## Using Python to Integrate MongoDB Data into an ETL Process
Modern Data Warehousing and Analytics solutions frequently use languages like Python or Scala to extract data from numerous sources, including relational database management systems, NoSQL database systems, real-time streaming endpoints and Data Lakes. These languages can then be used to perform many types of transformation before then loading the data into a variety of destinations including file systems and data warehouses. This data can then be consumed by data scientists or business analysts.

In this lab you will build upon the **Northwind_DW2** dimensional database from Lab 3; however, you will be integrating new data sourced from an instance of MongoDB. The new data will be concerned with new business processes; inventory and purchasing. You will continue to interact with both the source systems (MongoDB and MySQL), and the destination system (the Northwind_DW2 data warehouse) from a remote client running Python (Jupyter Notebooks). 

Just as in Lab 3, you will fetch data into Pandas DataFrames, perform all the necessary transformations in-memory on the client, and then push the newly transformed DataFrame to the RDBMS data warehouse using a Pandas function that will create the table and fill it with data with a single operation.

### Prerequisites:
#### Import the Necessary Libraries

In [1]:
import os
import json
import numpy
import datetime
import pandas as pd

import pymongo
from sqlalchemy import create_engine

#### Declare & Assign Connection Variables for the MongoDB Server, the MySQL Server & Databases with which You'll be Working 

In [2]:
mysql_uid = "root"
mysql_pwd = "Passw0rd123"
mysql_host = "ds2002-mysql.mysql.database.azure.com"

atlas_cluster_name = "cluster0.0b6xgqq"
atlas_user_name = "twq8db"
atlas_password = "20030205kz"

conn_str = {"local" : f"mongodb://localhost:27017/",
    "atlas" : f"mongodb+srv://{atlas_user_name}:{atlas_password}@{atlas_cluster_name}.mongodb.net"
}

src_dbname = "chinook"
dst_dbname = "chinook_dw"

print(f"Local Connection String: {conn_str['local']}")
print(f"Atlas Connection String: {conn_str['atlas']}")

Local Connection String: mongodb://localhost:27017/
Atlas Connection String: mongodb+srv://twq8db:20030205kz@cluster0.0b6xgqq.mongodb.net


#### Define Functions for Getting Data From and Setting Data Into Databases

In [3]:
def get_sql_dataframe(user_id, pwd, db_name, sql_query):
    '''Create a connection to the MySQL database'''
    conn_str = f"mysql+pymysql://{user_id}:{pwd}@localhost/{db_name}"
    sqlEngine = create_engine(conn_str, pool_recycle=3600)
    
    '''Invoke the pd.read_sql() function to query the database, and fill a Pandas DataFrame.'''
    conn = sqlEngine.connect()
    dframe = pd.read_sql(sql_query, conn);
    conn.close()
    
    return dframe


def get_mongo_dataframe(connect_str, db_name, collection, query):
    '''Create a connection to MongoDB'''
    client = pymongo.MongoClient(connect_str)

RECORDS SHOWN:
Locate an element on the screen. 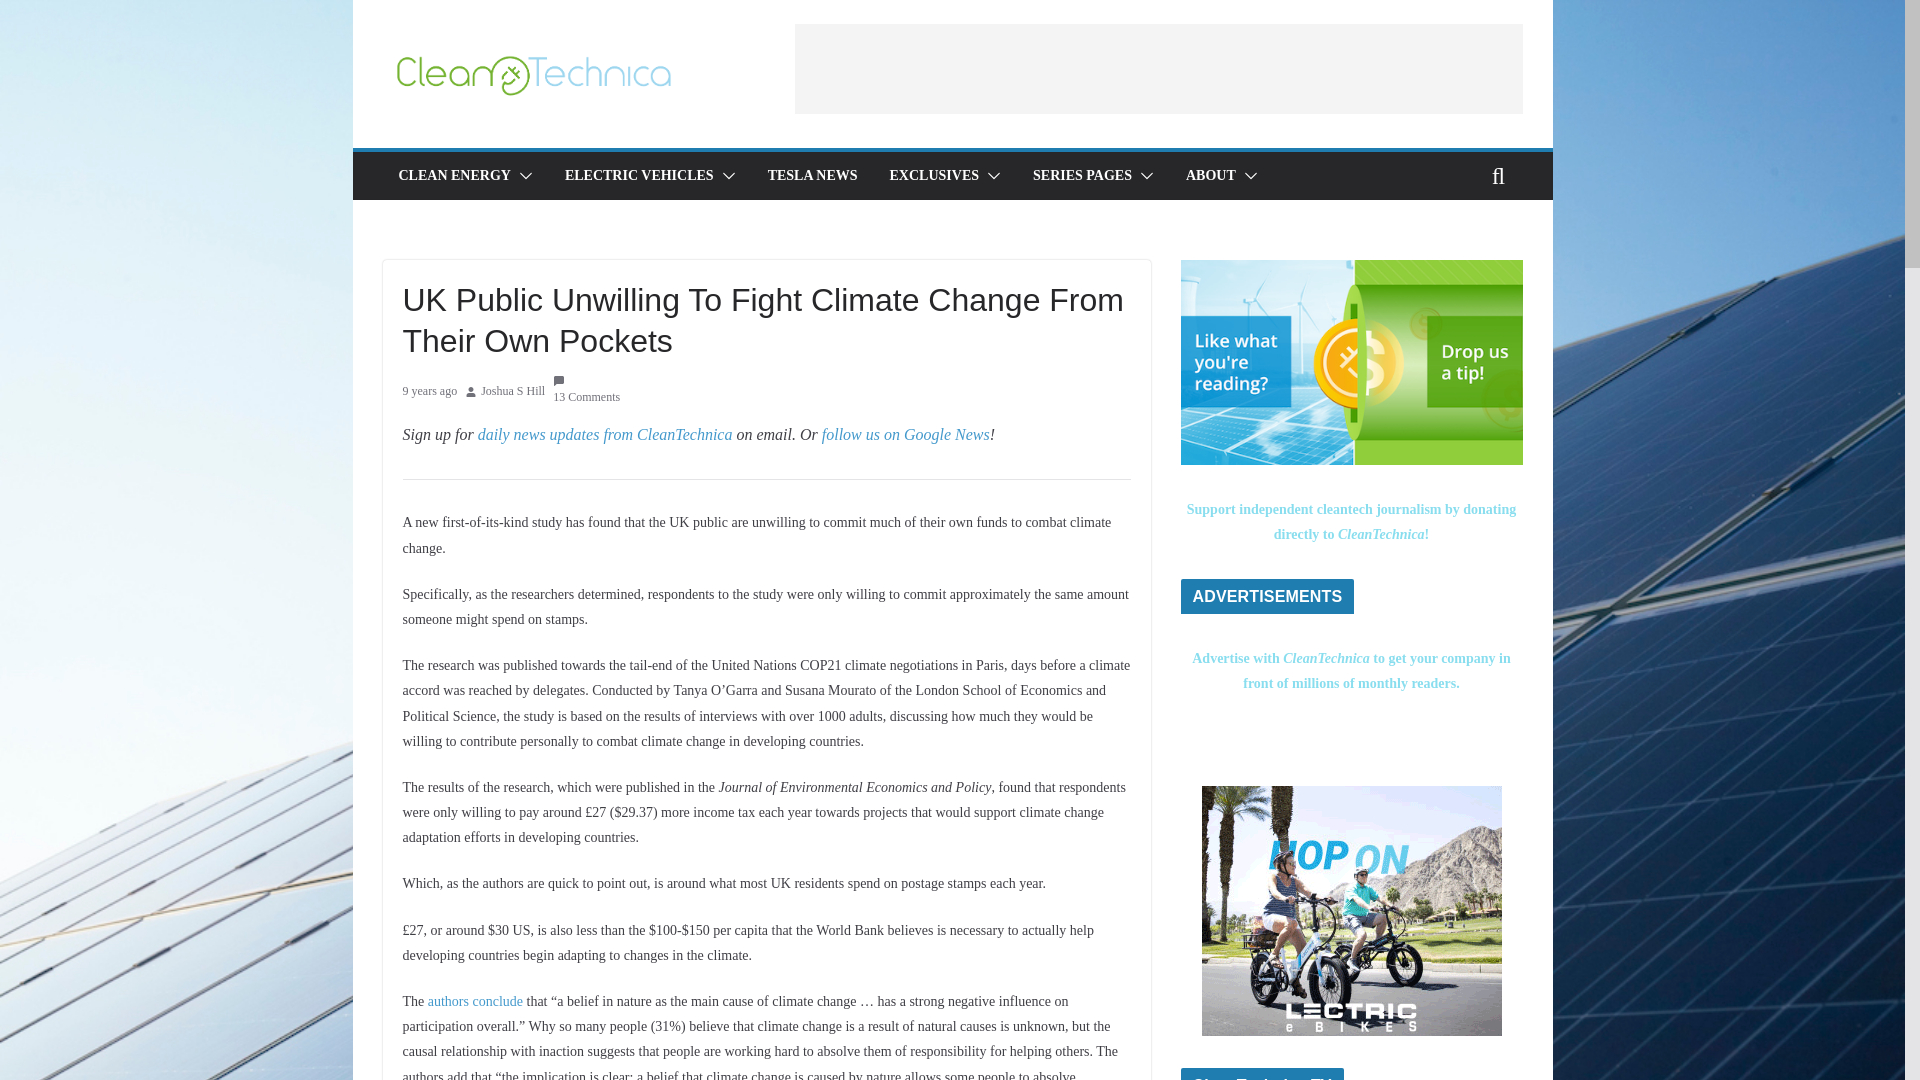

==

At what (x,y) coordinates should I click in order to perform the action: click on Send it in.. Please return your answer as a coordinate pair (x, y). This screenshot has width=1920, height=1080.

TASK: Continue the Python lab on loading MongoDB data into the Northwind_DW2 warehouse, picking up immediately after its last line of code.

FINAL RESULT:
    
    '''Query MongoDB, and fill a python list with documents to create a DataFrame'''
    db = client[db_name]
    dframe = pd.DataFrame(list(db[collection].find(query)))
    dframe.drop(['_id'], axis=1, inplace=True)
    client.close()
    return dframe


def set_dataframe(user_id, pwd, db_name, df, table_name, pk_column, db_operation):
    '''Create a connection to the MySQL database'''
    conn_str = f"mysql+pymysql://{user_id}:{pwd}@localhost/{db_name}"
    sqlEngine = create_engine(conn_str, pool_recycle=3600)
    connection = sqlEngine.connect()
    
    '''Invoke the Pandas DataFrame .to_sql( ) function to either create, or append to, a table'''
    if db_operation == "insert":
        df.to_sql(table_name, con=connection, index=False, if_exists='replace')
        sqlEngine.execute(f"ALTER TABLE {table_name} ADD PRIMARY KEY ({pk_column});")
            
    elif db_operation == "update":
        df.to_sql(table_name, con=connection, index=False, if_exists='append')
    
    connection.close()

#### Populate MongoDB with Source Data
You only need to run this cell once; however, the operation is *idempotent*.  In other words, it can be run multiple times without changing the end result.

In [4]:
client = pymongo.MongoClient(conn_str["atlas"])
db = client[src_dbname]

# Gets the path of the Current Working Directory for this Notebook, and then Appends the 'data' directory.
data_dir = os.path.join(os.getcwd(), 'data')

json_files = {"customer" : 'chinook_customer.json',
              "invoice" : 'chinook_invoice.json',
              "invoice_line" : 'chinook_invoiceline.json',
             }

for file in json_files:
    db.drop_collection(file)
    json_file = os.path.join(data_dir, json_files[file])
    with open(json_file, 'r', encoding='utf-8') as openfile: # Specify 'utf-8' encoding
        json_object = json.load(openfile)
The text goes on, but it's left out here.